## Texte source
--------------------------------

Mine de rien (ou presque), vous avez en main les éléments qui expliquent aussi (en partie) pourquoi des personnes vaccinées peuvent se retrouver avec une infection: c’est peu fréquent et la plupart du temps asymptomatique.

Ici encore nous faisons intervenir la charge virale et les probabilités. En principe, plus la charge virale est élevée plus les risques de sévérité de la COVID augmentent (en principe). Or, les anticorps réduisent la charge virale. Même des anticorps avec une affinité moins grande contribuent à réduire la charge virale. Les archers visent moins bien mais ils font quand même tomber un grand nombre de cibles. La charge virale est réduite, mais il en reste. S’il en reste trop (en plus de tous les autres facteurs de risques) la personne vaccinée peu devenir asymptomatique, s’il en reste encore trop la maladie peut être sévère.

--------------------------------

## Extrait des données

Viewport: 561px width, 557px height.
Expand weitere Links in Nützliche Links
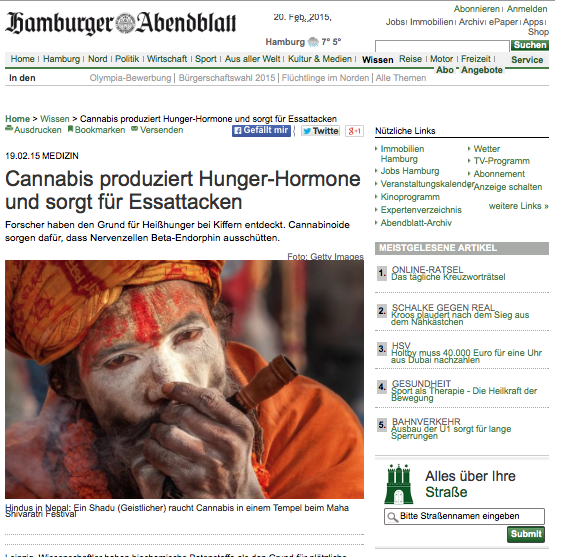[x=518, y=206]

--------------------------------

## Explorer le matériel
• a. Répondez brièvement à ces questions sur le texte consacré à la charge virale :
(i) Comment le texte décrit-il l'infection chez les personnes vaccinées, en termes de fréquence et de symptômes ?
(ii) Quel effet les anticorps ont-ils sur la charge virale ?
(iii) Que font malgré tout les anticorps ayant une affinité moins grande ?
• b. Recopiez sans rien changer le passage du texte sur la charge virale, de « Mine de rien » à « peut être sévère. ».

## Vos réponses
• a.
(i) C'est peu fréquent et la plupart du temps asymptomatique.
(ii) Ils réduisent la charge virale.
(iii) Ils contribuent eux aussi à réduire la charge virale.

• b.
Mine de rien (ou presque), vous avez en main les éléments qui expliquent aussi (en partie) pourquoi des personnes vaccinées peuvent se retrouver avec une infection: c’est peu fréquent et la plupart du temps asymptomatique.

Ici encore nous faisons intervenir la charge virale et les probabilités. En principe, plus la charge virale est élevée plus les risques de sévérité de la COVID augmentent (en principe). Or, les anticorps réduisent la charge virale. Même des anticorps avec une affinité moins grande contribuent à réduire la charge virale. Les archers visent moins bien mais ils font quand même tomber un grand nombre de cibles. La charge virale est réduite, mais il en reste. S’il en reste trop (en plus de tous les autres facteurs de risques) la personne vaccinée peu devenir asymptomatique, s’il en reste encore trop la maladie peut être sévère.